PhysX, GPUs, and the future of supercomputing

By Jon Stokes | Published: 12 March, 2007 - 08h25PM CST

Asking questions

What if I told you that most of what the tech press thinks they know about Ageia and the PhysX PPU is completely wrong?  What if I told you that there's more to PhysX than physics?  And what if I said that there exists a grand unified theory of stream computing and the high-performance computing (HPC) market that's simple and perhaps even a bit obvious, but it makes sense of all the stream-computing-related press releases from NVIDIA, AMD/ATI, Ageia, Peakstream, and others that have been coming down the wire in past year?

Maybe you'd think I'm crazy, but you should hear me out first.

Sieve provides a window into PhysX

A company called Codeplay showed up at this week's GDC to talk about their new auto-parallelizing compiler, called Sieve.  Sieve takes in single-threaded C/C++ code, examines it for dependencies and parallelization opportunities, and turns it into multithreaded code for use on multicore processors.

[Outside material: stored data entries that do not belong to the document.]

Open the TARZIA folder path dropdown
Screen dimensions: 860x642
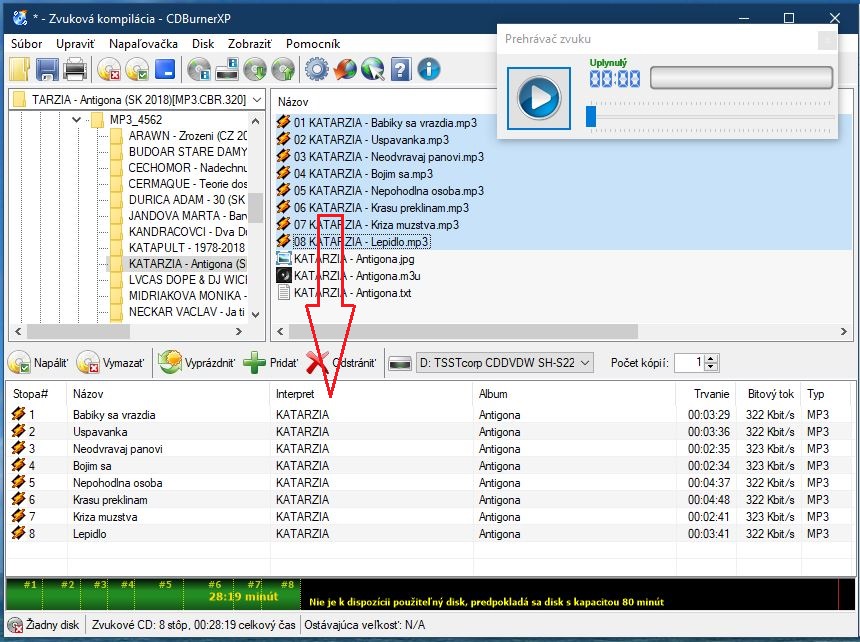click(x=257, y=100)
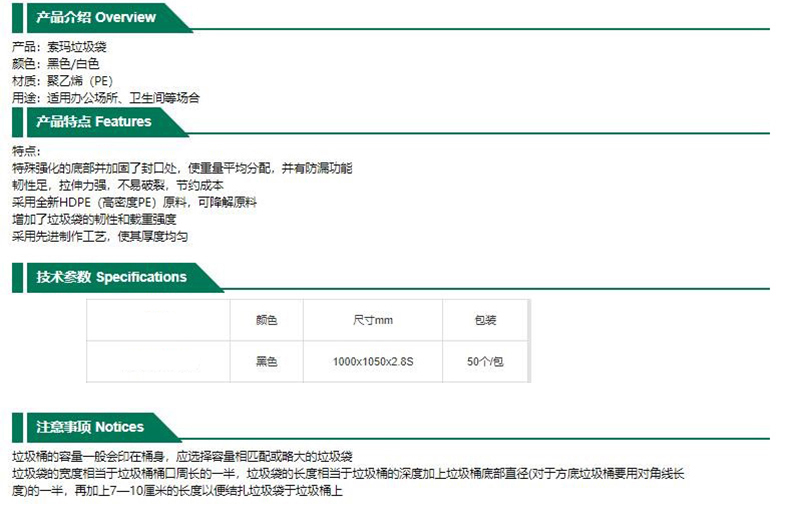Click the 产品特点 Features section header
The height and width of the screenshot is (514, 800).
click(94, 122)
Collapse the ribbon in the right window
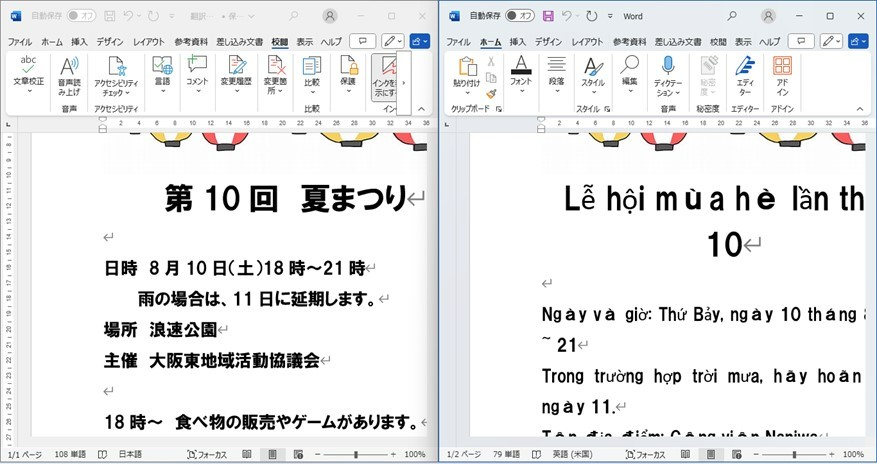 click(x=860, y=109)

The programmers in the audience are going to be immediately skeptical that this actually works as advertised, because multithreading an application is hard enough for humans to do right now, and in many previous articles on the topic I've talked about why this is the case.  But I'm going to skip over all that because I don't really want to focus on Codeplay or Sieve.  Instead, I want to talk about what Codeplay can tell us about one of the most mysterious and misunderstood chips currently on the market: Ageia's PhysX PPU.

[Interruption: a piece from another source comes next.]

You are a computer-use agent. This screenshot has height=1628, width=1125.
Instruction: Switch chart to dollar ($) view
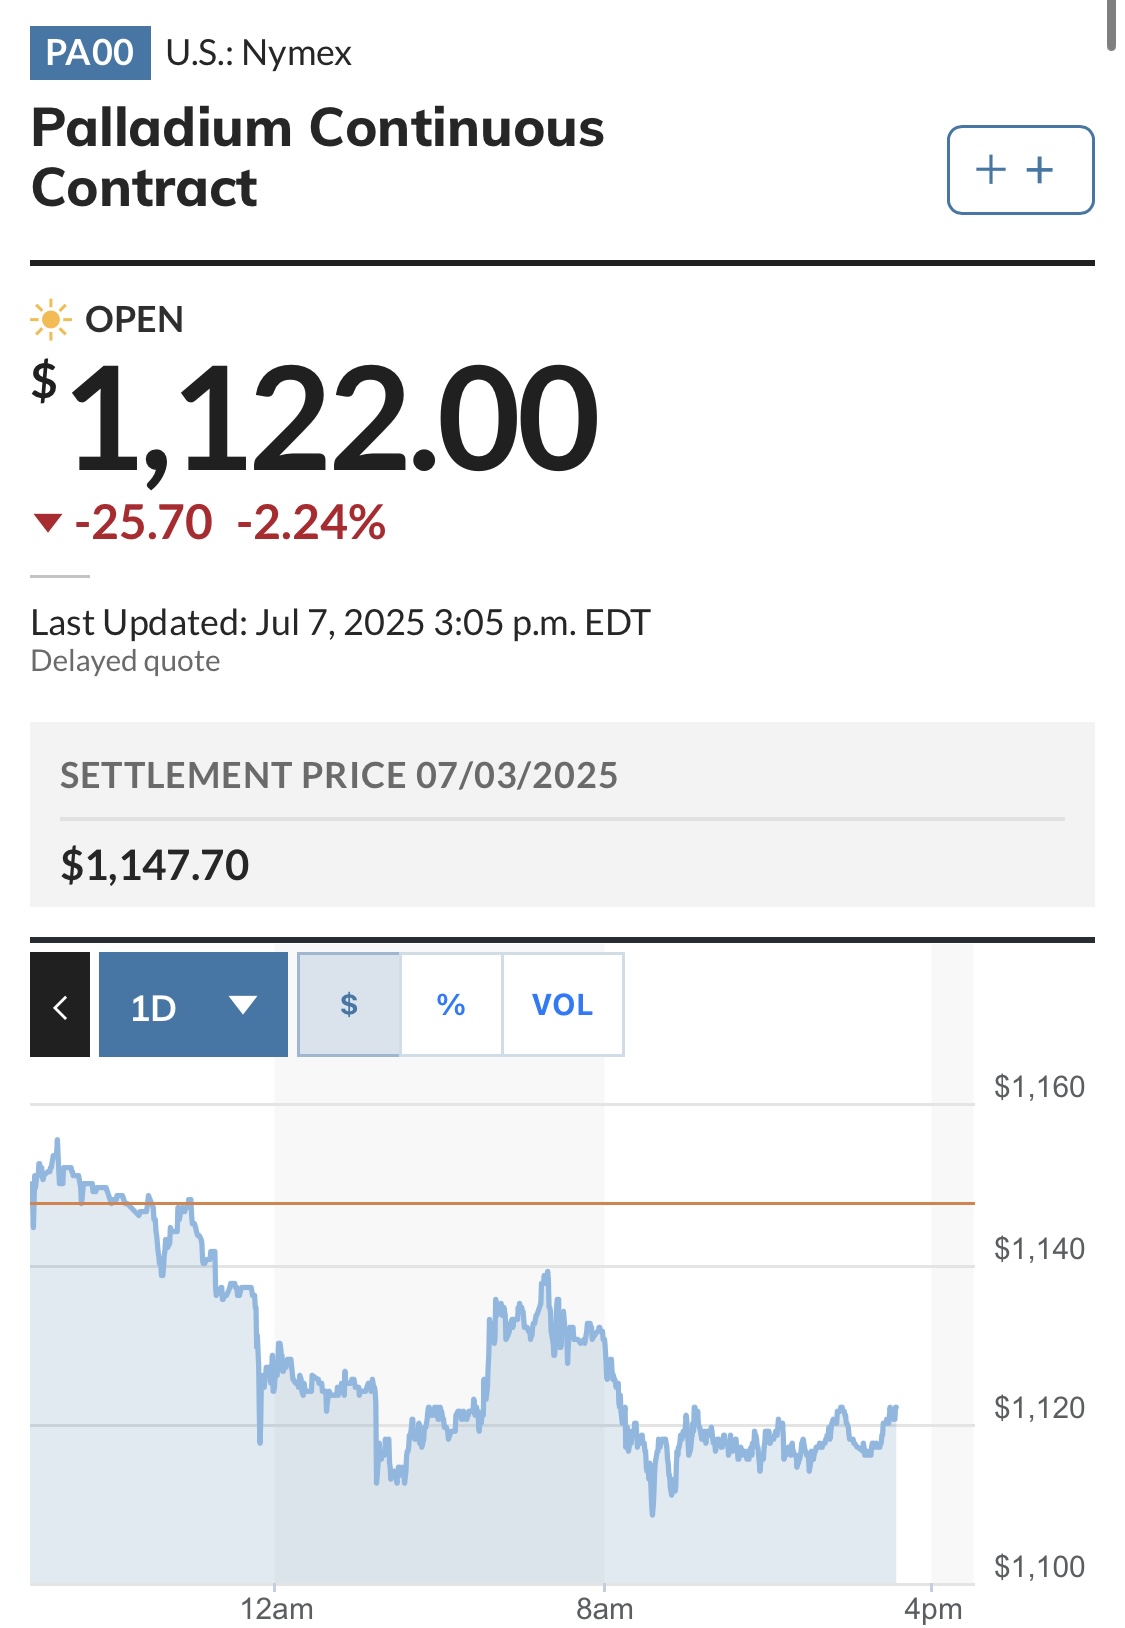click(x=349, y=1005)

Ageia hasn't released any architectural details about PhysX, so the company has only itself to blame for the current state of confusion surrounding its product.  But Codeplay's technology reveals quite a bit more about PhysX, and about Ageia's plans for it, than Ageia itself has ever let on.

Codeplay's Sieve compiler targets three platforms: multicore x86, Ageia's PhysX, and IBM's Cell.  If PhysX were what most people think it is—i.e., a physics toaster that's designed specifically to accelerate a number of popular physics algorithms — then it would certainly be the odd one out in this list.  After all, the other two chips feature multiple identical cores (I'm talking about Cell's SPEs, and not its PPE), with the latter having access to per-core storage.  So multicore x86 and Cell are fairly generalized multicore designs that can host pretty much any kind of data-parallel, multithreaded, kernel-based algorithm that you want to throw at them.  At this point, some of have already figured out where I'm going with this, but let me bring up one other thing before I spell it out.

According to one of Codeplay's white-papers, the ideal Sieve platform is a multicore system where each core has its own separate memory space.  Sieve divides a block of code up into kernels, and it puts each kernel into each core's local storage.  Of course, the compiler can and does make do with a unified pool of memory, as is the case with multicore x86, but non-unified memory architectures (NUMA) is where multicore, data-parallel computing is clearly headed, and it's what Sieve does best with.  So Cell is ideal for Sieve.. and so is PhysX.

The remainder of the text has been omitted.